エメラの一言で逆に踏ん切りがついた礼は、ついに鍵が掛かっているかのように閉ざしていた口を開いた。
「僕は……アリスフィアに来る前は男だったんだ」
「……え?」
戸惑うエメラをよそに礼はさらに続ける。
「さらに言うと、元の世界には魔族なんていなくて、僕もここの人達の言う人間族と同じ種族だった」
「隠してて…ごめん……」
礼は搾り出すような小さな声でポツリと喋るが、エメラの顔を直視できなかった。勝手に目が潤んでくる。この後のことを考えると怖すぎて返答を聞くことにすら恐怖を感じてしまう。沈黙の間ですら途轍もなく長く感じられる。
礼にとっては永遠にも感じられるような時間は、エメラが動き出す事によって終わりを迎えた。何を言われても仕方ないと覚悟は決めていたつもりだった。しかし、実際にそんな場面となると、礼は思っていた以上の怖さを感じていた。それだけの事をしでかした自覚が礼にはあった。
非難を浴びることになるだろうその時を、礼はぎゅっと目を閉じて待つ。しかし、礼に返ってきたのは罵倒の言葉でもなく、ヒステリックな怒声でもなく、はたまた鉄拳でもなかった。礼はふいに頭に柔らかいものがあたる感覚を覚える。そっと目を開けてみると、そこにはエメラのお腹が見えた。
「言えなくて辛かったね。アリィはアリィで、男の子でも女の子でもあたしは気にしないよ。さすがにちょっとビックリしたけど…」
エメラは礼の頭を抱きながら、優しく声をかける。ほとんど想定しなかった反応に、礼は今度は戸惑ってしまう。
「騙しているつもりはなかったけど、隠してたんだよ!?同じベッドで寝る事もあったし、その…は、裸だって見ちゃってるし…!」
頭を上げてエメラの目を見て、礼はそう叫ぶように話す。普通に考えれば、意中の相手以外の異性に裸を見せた上でベッドを同じくするなど、家族を除けば早々ありえない。
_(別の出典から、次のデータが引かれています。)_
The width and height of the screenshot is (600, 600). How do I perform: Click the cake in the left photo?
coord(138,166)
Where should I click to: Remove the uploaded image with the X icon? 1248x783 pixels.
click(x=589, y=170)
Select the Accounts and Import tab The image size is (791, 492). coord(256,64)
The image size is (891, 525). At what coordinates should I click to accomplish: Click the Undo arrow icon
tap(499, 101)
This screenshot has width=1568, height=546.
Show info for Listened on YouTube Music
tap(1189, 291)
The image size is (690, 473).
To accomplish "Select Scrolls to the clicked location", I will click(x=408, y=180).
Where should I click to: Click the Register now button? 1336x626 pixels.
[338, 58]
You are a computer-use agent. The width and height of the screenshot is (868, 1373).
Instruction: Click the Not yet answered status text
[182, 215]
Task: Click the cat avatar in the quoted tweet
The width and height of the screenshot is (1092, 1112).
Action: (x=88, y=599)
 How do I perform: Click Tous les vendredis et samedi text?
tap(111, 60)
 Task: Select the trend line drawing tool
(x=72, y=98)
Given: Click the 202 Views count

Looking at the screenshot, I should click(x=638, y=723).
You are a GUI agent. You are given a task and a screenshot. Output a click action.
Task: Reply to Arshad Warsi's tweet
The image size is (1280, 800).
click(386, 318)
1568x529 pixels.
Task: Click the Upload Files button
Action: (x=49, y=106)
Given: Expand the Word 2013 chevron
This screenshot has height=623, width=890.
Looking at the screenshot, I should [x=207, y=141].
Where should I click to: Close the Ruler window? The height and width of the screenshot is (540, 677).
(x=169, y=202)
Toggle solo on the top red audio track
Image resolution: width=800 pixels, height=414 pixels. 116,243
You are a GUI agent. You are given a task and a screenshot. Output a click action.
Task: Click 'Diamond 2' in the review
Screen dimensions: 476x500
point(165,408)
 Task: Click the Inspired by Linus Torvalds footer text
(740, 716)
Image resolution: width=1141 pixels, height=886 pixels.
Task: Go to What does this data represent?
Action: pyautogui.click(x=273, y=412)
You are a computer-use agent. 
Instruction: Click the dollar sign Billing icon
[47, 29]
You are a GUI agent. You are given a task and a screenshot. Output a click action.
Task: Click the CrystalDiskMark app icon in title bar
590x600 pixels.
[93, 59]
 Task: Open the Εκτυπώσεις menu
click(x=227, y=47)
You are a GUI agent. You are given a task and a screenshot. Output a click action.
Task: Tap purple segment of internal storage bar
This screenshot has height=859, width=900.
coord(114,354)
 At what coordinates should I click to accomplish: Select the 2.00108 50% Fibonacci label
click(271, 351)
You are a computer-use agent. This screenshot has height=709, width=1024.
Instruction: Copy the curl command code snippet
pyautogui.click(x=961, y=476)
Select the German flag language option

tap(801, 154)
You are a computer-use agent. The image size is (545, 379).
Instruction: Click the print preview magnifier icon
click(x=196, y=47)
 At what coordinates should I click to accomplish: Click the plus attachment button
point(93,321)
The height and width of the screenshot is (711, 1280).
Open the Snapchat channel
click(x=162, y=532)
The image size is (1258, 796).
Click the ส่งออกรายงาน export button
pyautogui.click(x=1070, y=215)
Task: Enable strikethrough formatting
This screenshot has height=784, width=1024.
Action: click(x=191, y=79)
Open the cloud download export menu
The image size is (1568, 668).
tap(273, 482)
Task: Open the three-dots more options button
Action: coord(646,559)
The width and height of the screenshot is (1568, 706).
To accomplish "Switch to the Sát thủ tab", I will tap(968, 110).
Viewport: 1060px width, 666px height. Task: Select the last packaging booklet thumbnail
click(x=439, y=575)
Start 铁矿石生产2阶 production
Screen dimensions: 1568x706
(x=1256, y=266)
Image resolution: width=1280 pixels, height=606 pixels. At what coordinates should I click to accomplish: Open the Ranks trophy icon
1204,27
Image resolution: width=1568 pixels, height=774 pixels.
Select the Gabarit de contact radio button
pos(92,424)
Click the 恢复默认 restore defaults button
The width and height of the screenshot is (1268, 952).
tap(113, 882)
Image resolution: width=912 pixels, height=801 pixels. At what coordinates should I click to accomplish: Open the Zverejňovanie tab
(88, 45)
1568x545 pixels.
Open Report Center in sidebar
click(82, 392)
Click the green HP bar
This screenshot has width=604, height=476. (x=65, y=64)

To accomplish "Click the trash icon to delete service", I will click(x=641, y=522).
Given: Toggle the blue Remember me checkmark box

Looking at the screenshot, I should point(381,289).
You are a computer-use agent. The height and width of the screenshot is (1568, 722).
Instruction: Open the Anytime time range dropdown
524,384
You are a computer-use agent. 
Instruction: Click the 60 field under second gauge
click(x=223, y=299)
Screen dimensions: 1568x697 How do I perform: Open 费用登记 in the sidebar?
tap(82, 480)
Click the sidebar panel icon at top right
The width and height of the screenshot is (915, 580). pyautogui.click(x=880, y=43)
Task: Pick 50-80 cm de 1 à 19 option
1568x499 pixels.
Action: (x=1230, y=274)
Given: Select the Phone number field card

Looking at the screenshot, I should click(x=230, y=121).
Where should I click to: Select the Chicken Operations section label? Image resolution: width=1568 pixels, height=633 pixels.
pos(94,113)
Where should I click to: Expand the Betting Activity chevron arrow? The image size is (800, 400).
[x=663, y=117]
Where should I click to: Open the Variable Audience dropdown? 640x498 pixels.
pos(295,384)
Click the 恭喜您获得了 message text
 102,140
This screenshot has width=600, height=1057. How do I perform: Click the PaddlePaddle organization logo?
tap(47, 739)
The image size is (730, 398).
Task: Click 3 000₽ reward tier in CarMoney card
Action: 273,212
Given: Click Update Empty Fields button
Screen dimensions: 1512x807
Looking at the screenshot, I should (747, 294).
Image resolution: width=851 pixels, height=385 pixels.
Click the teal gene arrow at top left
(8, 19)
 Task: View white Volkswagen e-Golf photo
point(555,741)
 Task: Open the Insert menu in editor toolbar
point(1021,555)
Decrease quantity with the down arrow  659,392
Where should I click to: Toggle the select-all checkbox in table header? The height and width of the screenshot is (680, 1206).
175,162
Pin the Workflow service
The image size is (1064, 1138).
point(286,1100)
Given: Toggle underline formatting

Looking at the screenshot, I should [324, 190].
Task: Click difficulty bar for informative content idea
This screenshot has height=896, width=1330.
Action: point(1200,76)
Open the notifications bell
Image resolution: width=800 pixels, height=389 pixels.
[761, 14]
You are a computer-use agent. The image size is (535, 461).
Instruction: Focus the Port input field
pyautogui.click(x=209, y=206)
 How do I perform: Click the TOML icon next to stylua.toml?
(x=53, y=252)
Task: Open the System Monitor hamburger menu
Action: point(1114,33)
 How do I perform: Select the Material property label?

「う~ん…男の子の姿で会ってたらわかんなかったけど、見た目は女の子だしね。男の子といるって感覚が今でもないのよね」
エメラからすれば、礼は初対面から少女の姿だった。嘘か本当かを信じる信じないにかかわらず、目の前の可憐な少女に「実は中身男です」と言われたところでピンと来ないのも道理だろう。エメラにとっては、礼の一大決心を要した告白を受けてなお、自称「元男」の女の子にしか見えなかった。言われてみれば確かに所作が少年っぽいところはあったなとエメラも思うが、そういう女の子もいるだろうという程度だ。そして何より、礼の柔らかい言葉遣いが最後の一押しになって、エメラにはとても男性だとは感じさせなかったのだ。
「よかった…」
特に気にしていなさそうなエメラの様子に、礼はホッと胸をなでおろす。それと同時に、受け入れてくれたことに対する嬉しさも相まって熱いものがこみ上げてくる。すでに水溜りの状態になっていた瞳はあっという間に決壊を起こして、溢れ出した熱いものが頬を伝って流れ落ちた。
エメラは再び礼の頭を胸に抱いて、優しく声をかける。
「何泣いてるの。そんなに大した事じゃないじゃない」
「もう……受け入れてもらえないかと…思って…ここにも…置いてもらえないんじゃないかって…不安で…」
「バカね。あたしがそんな事で見捨てるわけないでしょ。アリィはむしろ引き取りたいっていう申し出が多いから断るのに苦労してるくらいよ」
エメラのその話の真偽は礼にはわからない。しかし、一緒に暮らしてもいいんだとエメラが気を使ってくれているのは十分にわかって、礼にとってはそれが嬉しくてたまらなかった。
「うん……ありがとう…」
礼はそう返すのが精一杯で、ただひたすら涙を流すのだった。